Seriously though, I was terrified to parent without Oscar. I was worried I would forget things, the boys wouldn't eat as well (I don't cook well), the house would be a mess, and I would miss HIM. Oscar is truly my best friend; we've known each other since we were 11 and know everything about each other. This trip was going to be the longest time apart since we got married.
My pity party didn't last long. This was an incredible opportunity for Oscar. God told me pretty quickly it was time for me to start trusting God instead of putting all my trust in my husband. Ouch! The best thing I can do for my marriage is honor God. If I can learn to honor him my actions will honor my husband and my family.
"Seek first the kingdom of God and His righteousness, and all these things will be added unto you." Matthew 6:33
These past few days have taught me I can parent solo but I still don’t ever want to do life without my man. We do life well together, and I'm thankful to have him as my forever and always; because we make life better for each other. For the record my boys have been well fed, my house has stayed clean, and Oscar still doesn't know Brooks (our dog) has slept with me every night! Also God has given me the best community! I've had so many friends and family support and care for us in Oscar's absence, and I'm forever thankful!
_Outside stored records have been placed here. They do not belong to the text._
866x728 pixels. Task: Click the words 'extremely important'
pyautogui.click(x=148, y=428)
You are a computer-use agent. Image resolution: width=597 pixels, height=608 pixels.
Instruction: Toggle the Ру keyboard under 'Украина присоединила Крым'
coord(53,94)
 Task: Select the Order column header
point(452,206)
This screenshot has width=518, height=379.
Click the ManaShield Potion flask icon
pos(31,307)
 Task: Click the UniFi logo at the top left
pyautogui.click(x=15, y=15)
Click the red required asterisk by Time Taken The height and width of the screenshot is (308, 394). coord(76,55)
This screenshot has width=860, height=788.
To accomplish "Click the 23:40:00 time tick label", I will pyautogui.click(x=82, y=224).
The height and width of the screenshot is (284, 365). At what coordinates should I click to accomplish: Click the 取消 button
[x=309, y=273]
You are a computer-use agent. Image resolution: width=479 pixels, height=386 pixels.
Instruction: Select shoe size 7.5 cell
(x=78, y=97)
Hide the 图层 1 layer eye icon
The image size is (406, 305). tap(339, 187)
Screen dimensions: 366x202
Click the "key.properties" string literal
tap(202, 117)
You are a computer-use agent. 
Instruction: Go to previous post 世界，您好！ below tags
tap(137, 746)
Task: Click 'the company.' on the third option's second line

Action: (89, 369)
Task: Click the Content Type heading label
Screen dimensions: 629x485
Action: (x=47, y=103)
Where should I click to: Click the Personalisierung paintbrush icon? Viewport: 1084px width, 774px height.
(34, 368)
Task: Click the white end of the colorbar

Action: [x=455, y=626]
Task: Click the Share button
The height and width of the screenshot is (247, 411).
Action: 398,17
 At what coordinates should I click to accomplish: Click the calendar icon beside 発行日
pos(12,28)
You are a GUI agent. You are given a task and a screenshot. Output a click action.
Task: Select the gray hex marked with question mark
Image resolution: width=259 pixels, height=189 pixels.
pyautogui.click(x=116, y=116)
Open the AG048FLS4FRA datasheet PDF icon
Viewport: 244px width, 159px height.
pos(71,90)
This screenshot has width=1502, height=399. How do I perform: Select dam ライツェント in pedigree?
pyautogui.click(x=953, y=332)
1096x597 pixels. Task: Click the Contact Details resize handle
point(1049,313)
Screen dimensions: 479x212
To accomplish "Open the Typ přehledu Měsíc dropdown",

This week I honored my good friend Denise Pearce. There are few people in my life who are as strong, kind and gracious as Denise. She is an 8 year breast cancer survivor, this wasn't the only battle she faced and overcame. She has a fighting spirit and never sees a glass as half empty. She loves her community and has served it for the last 40 years. She's married to her high school sweetheart and have been married for like 38 years. I'm a sucker for a good love story, but my favorite love story is a long, faithful marriage. There are few things I love more than talking to a couple who has been married for 30, 40, 50 years, a couple who made the choice to love each other in the seasons of blessings and in the seasons of heartache. Trust me when I say Denise and Mike have had both blessings and heartaches and they continue to love each other through it all.
Denise and I have a unique bond. We tend to make each other cry. When I'm having one of "those days" I can walk in her office and give her a look and she just knows. She stops what she is doing, gives me a hug, and cries with me. She holds me accountable to chasing my dreams. She supports my future and has never wanted anything less than the best for me. She loves people and her actions reflect her compassion.
Denise, I want you to know you are loved and you are valued. You have so much to offer in this world of darkness. I hope you will continue to always be you. Here's to many more years of friendship.
I pray these flowers remind you to, "rejoice always, pray continually, and give thanks in all circumstances."